# Checkpointing and Resume
This document describes the checkpointing and resume functionality in the MapReduce workflow system.
## Why Checkpointing Matters
Checkpointing allows long-running MapReduce workflows to be paused and resumed without losing progress. This is critical for:
- **Interruption Recovery**: Resume workflows after system crashes, network issues, or manual stops
- **Resource Management**: Pause workflows during high-demand periods and resume later
- **Cost Optimization**: Stop workflows during expensive compute times and resume during cheaper periods
- **Development/Testing**: Pause workflows to inspect intermediate state or debug issues
- **Graceful Shutdown**: Save progress before planned maintenance or upgrades
Without checkpointing, any interruption would require restarting the entire workflow from scratch, potentially wasting hours of computation.
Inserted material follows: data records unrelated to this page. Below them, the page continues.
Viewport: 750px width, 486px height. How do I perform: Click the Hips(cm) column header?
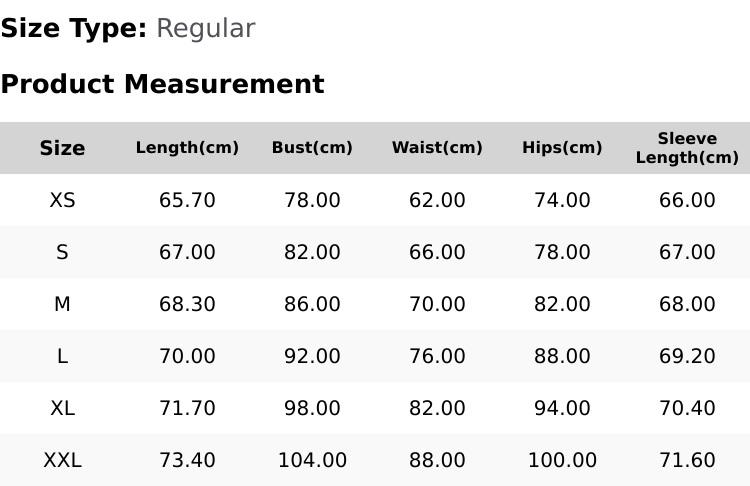click(562, 148)
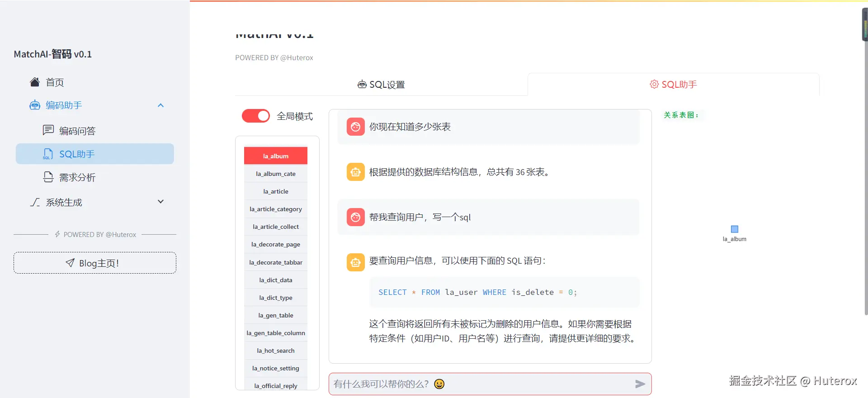Click the document icon beside 需求分析
Screen dimensions: 868x398
(48, 177)

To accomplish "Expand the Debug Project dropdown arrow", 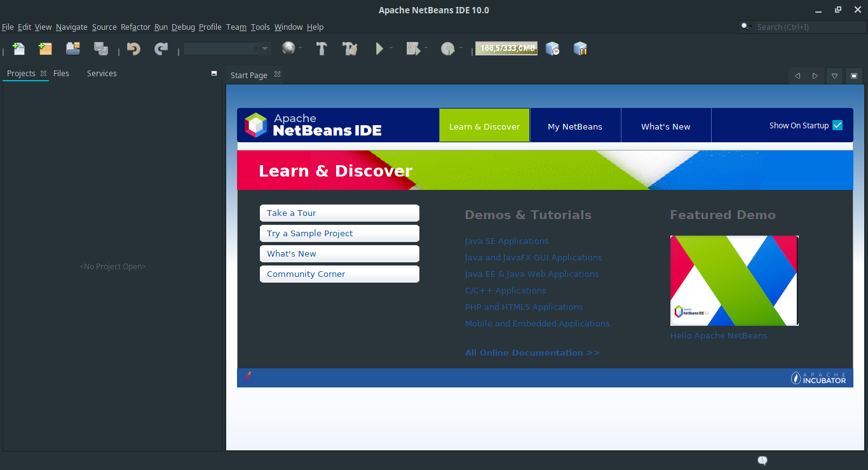I will (x=426, y=48).

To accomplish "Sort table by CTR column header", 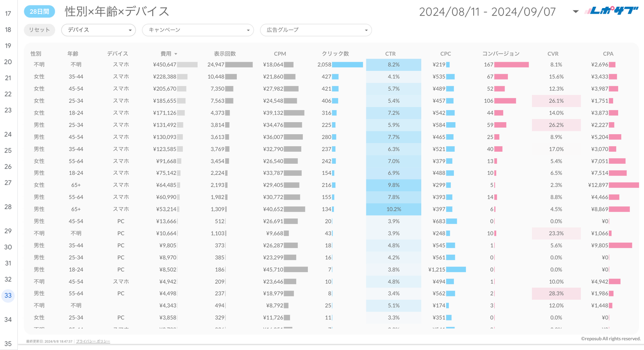I will 390,54.
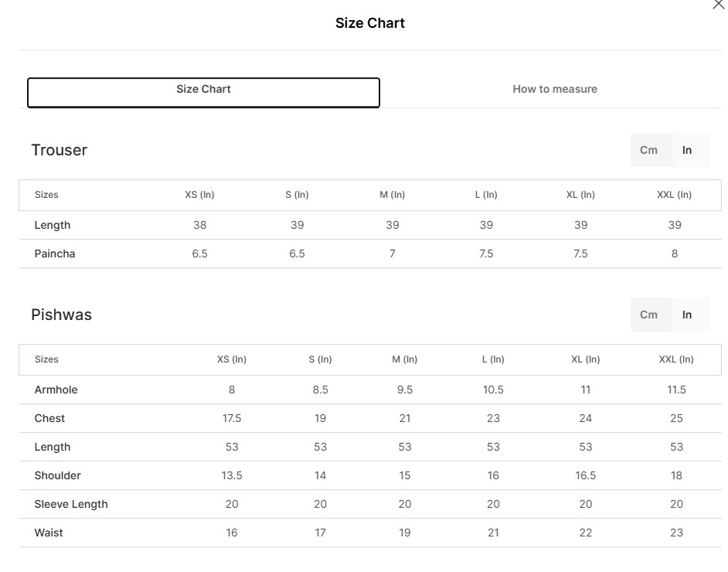The height and width of the screenshot is (572, 728).
Task: Switch Trouser measurements to Cm
Action: pyautogui.click(x=648, y=150)
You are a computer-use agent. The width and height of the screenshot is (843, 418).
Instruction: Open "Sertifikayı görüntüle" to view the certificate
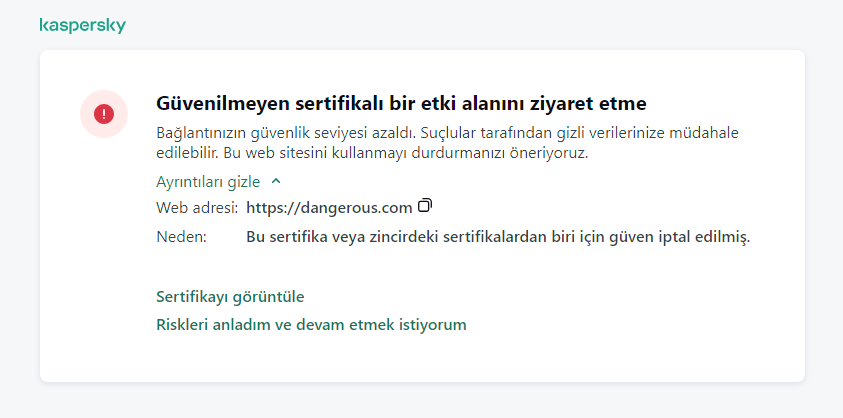click(x=230, y=296)
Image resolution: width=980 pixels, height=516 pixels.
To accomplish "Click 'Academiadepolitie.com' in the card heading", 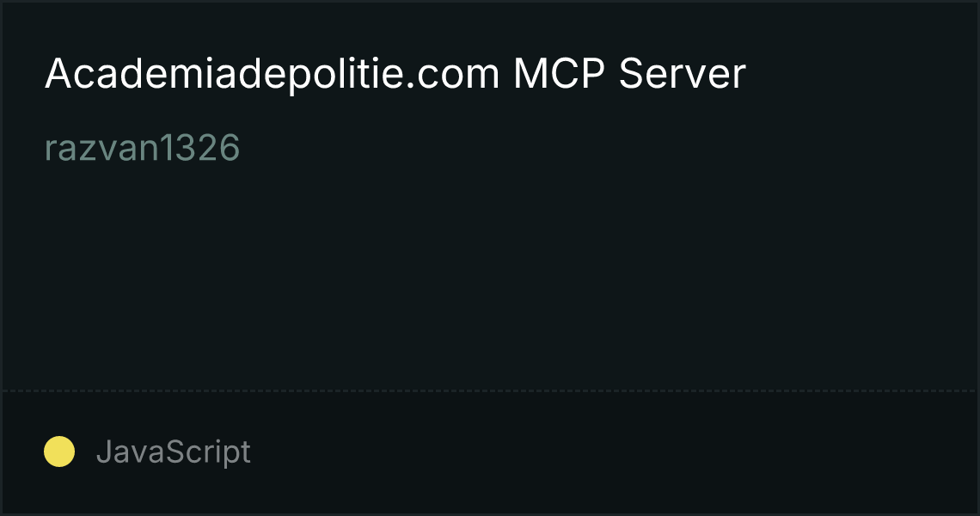I will point(272,75).
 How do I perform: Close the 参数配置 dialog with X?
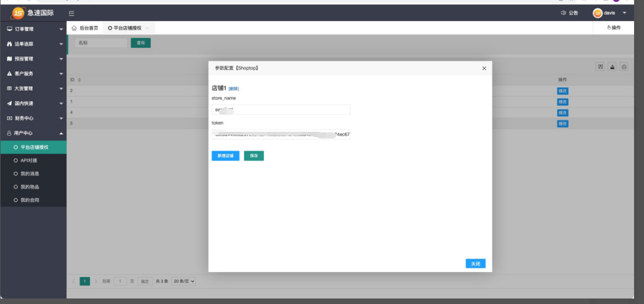[x=484, y=68]
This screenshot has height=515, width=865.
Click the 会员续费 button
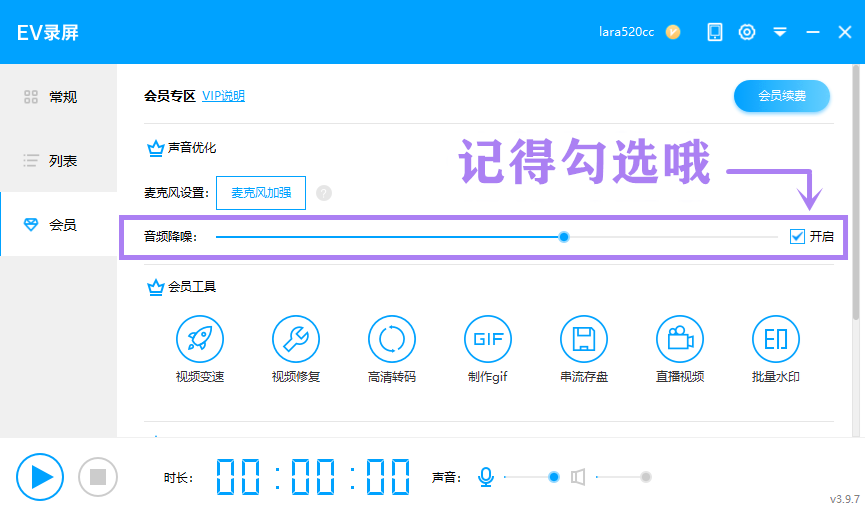click(782, 96)
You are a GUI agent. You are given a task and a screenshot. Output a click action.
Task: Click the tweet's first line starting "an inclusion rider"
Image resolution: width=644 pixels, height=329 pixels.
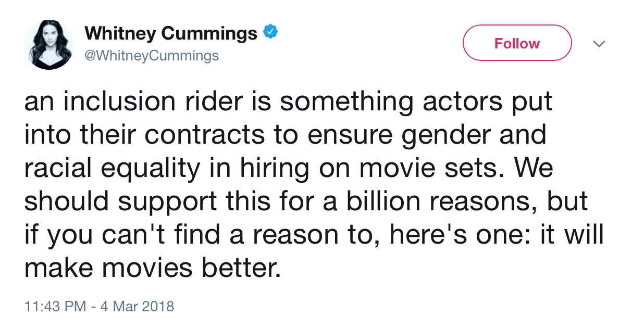[x=288, y=102]
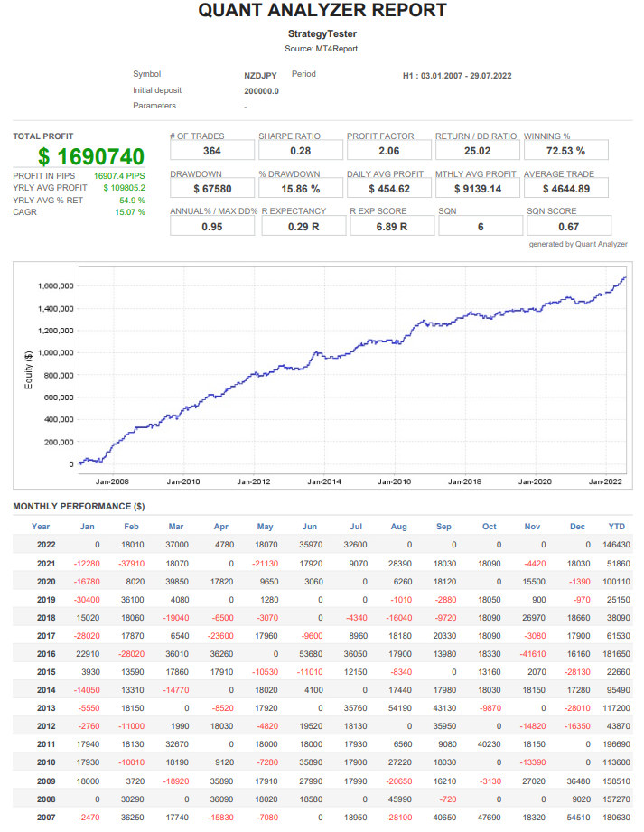
Task: Select the 2016 row year label
Action: tap(45, 653)
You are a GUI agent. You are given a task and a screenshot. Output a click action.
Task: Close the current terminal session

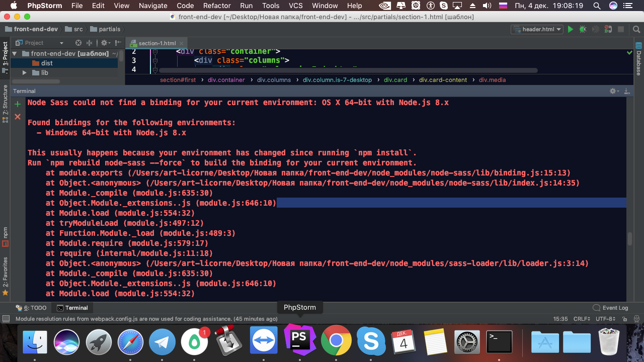point(18,117)
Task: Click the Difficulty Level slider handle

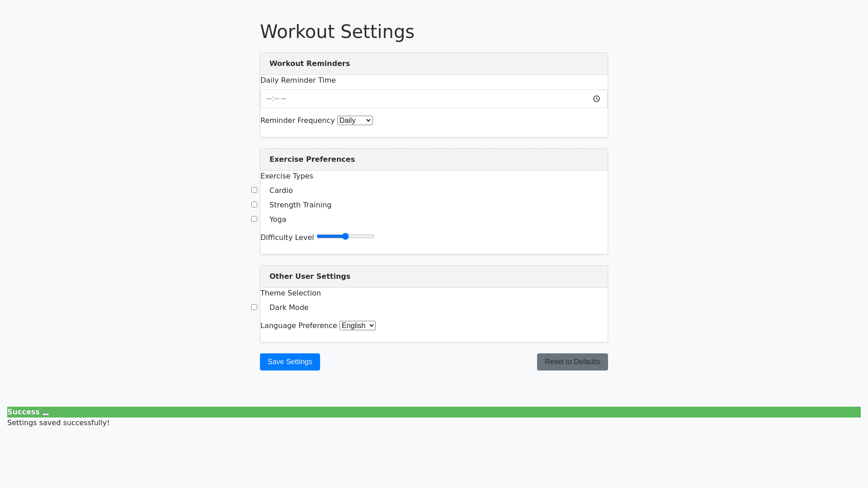Action: point(345,236)
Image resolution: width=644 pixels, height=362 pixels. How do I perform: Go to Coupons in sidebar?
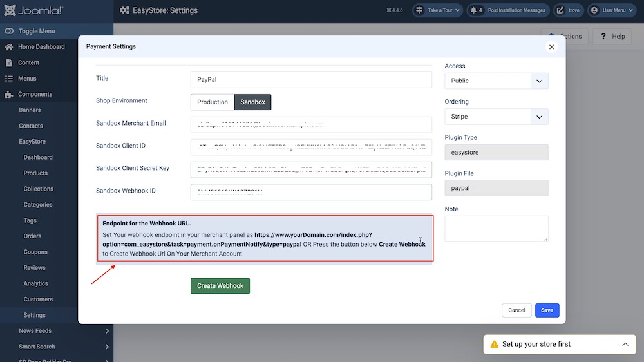(x=35, y=252)
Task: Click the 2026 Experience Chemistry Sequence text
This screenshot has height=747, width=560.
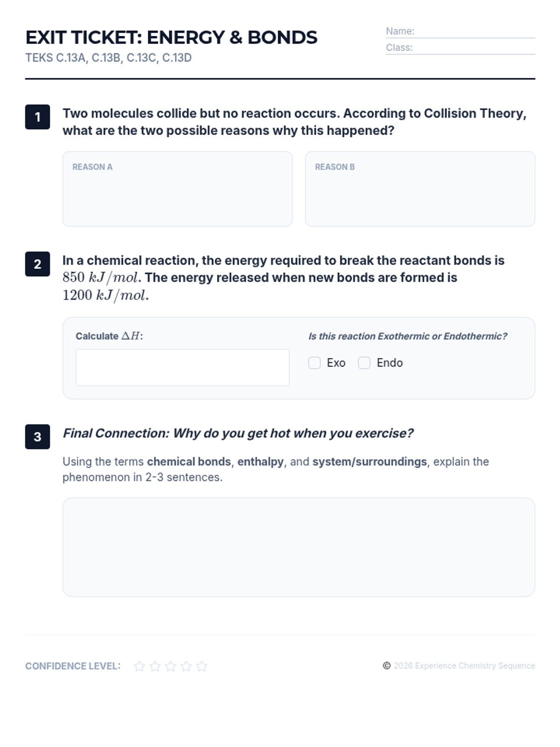Action: [464, 666]
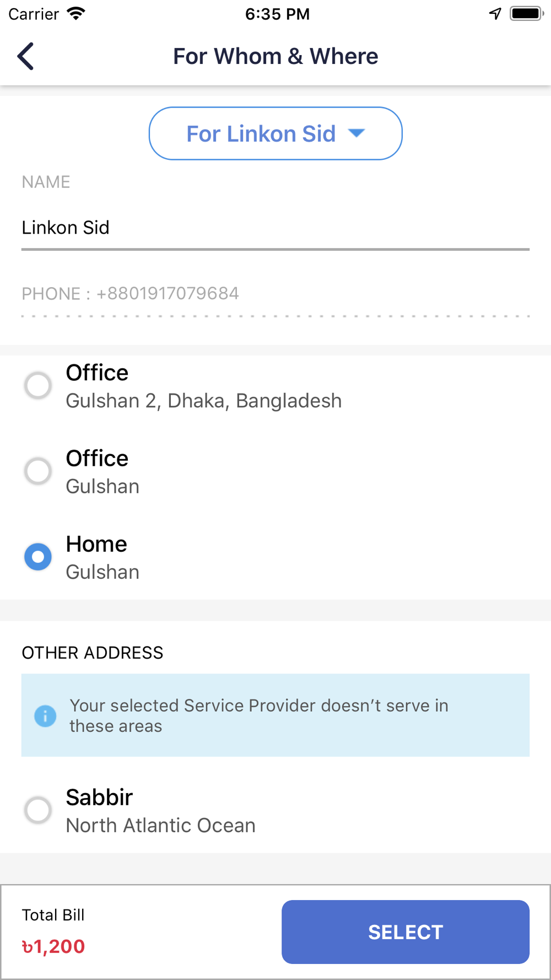
Task: Tap the OTHER ADDRESS section header
Action: point(93,653)
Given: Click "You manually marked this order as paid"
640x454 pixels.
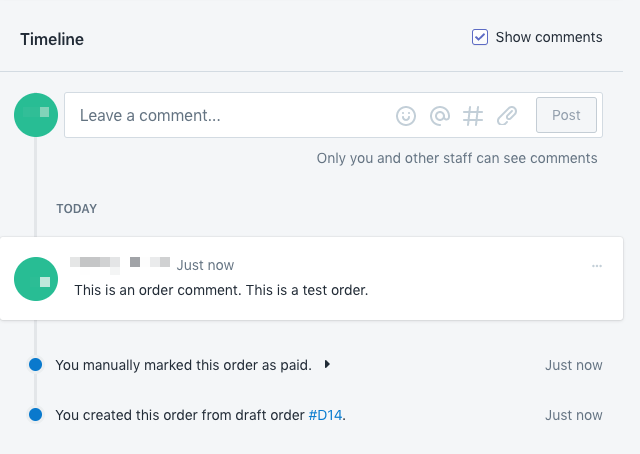Looking at the screenshot, I should click(183, 365).
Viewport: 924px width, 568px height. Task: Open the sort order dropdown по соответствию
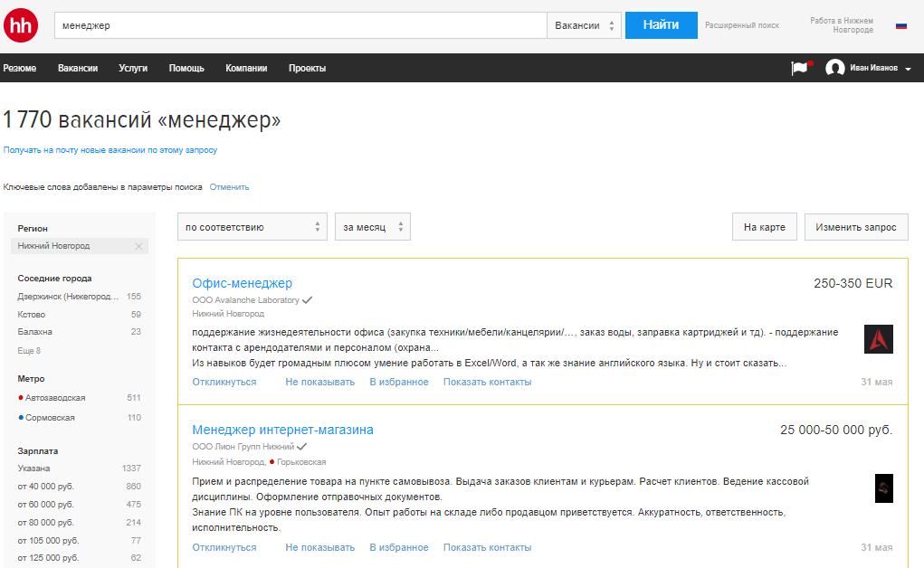(x=252, y=226)
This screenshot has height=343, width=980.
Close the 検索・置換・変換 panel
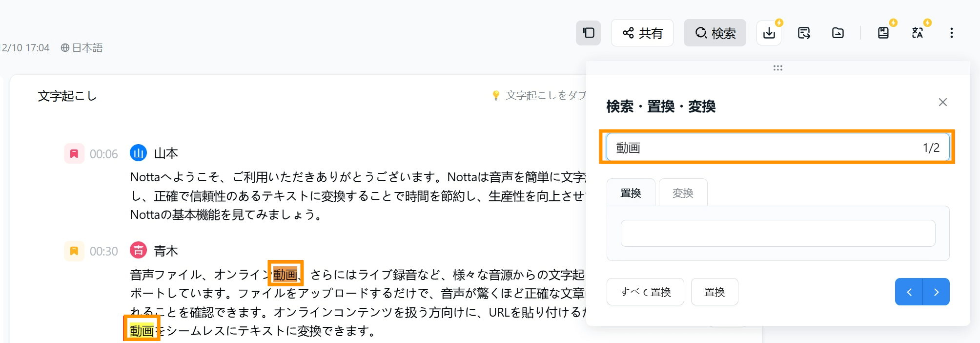coord(943,102)
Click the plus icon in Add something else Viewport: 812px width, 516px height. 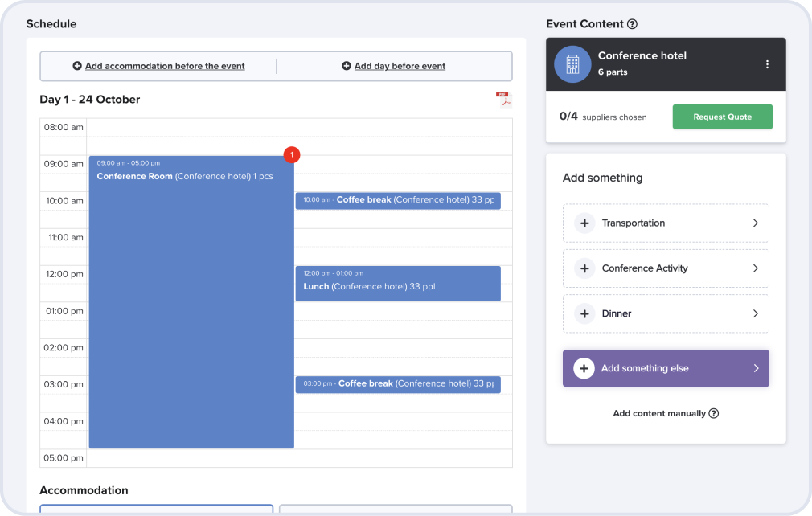pyautogui.click(x=584, y=368)
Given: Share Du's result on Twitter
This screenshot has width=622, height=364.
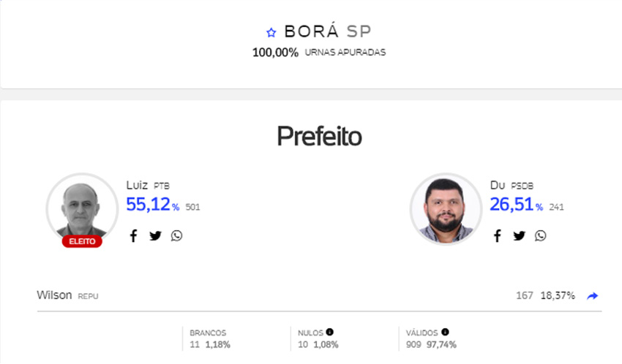Looking at the screenshot, I should tap(519, 235).
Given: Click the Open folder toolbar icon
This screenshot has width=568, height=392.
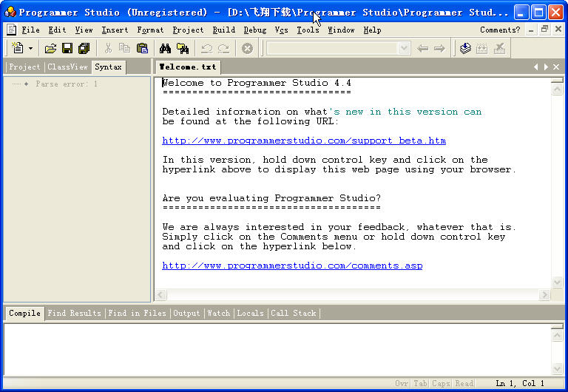Looking at the screenshot, I should 50,49.

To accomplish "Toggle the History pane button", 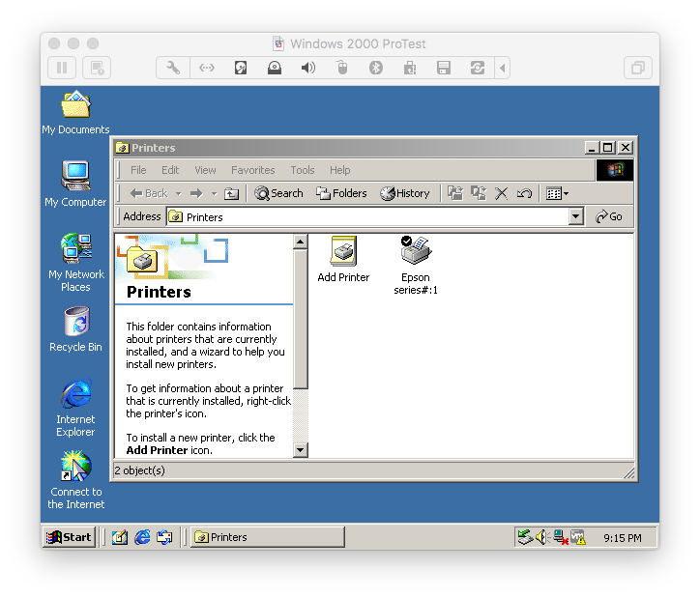I will click(x=405, y=193).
## When to Create Checkpoints
Checkpoints are automatically created at key points during workflow execution:
1. **After Map Phase Completion**: When all map tasks finish processing
2. **After Each Reduce Round**: When a reduce iteration completes
3. **On Graceful Shutdown**: When the workflow receives a stop signal
4. **Periodic Saves**: Optionally at regular intervals during long-running phases
You can also trigger manual checkpoints by:
- Sending a `SIGUSR1` signal to the workflow process
- Calling the checkpoint API endpoint (if available)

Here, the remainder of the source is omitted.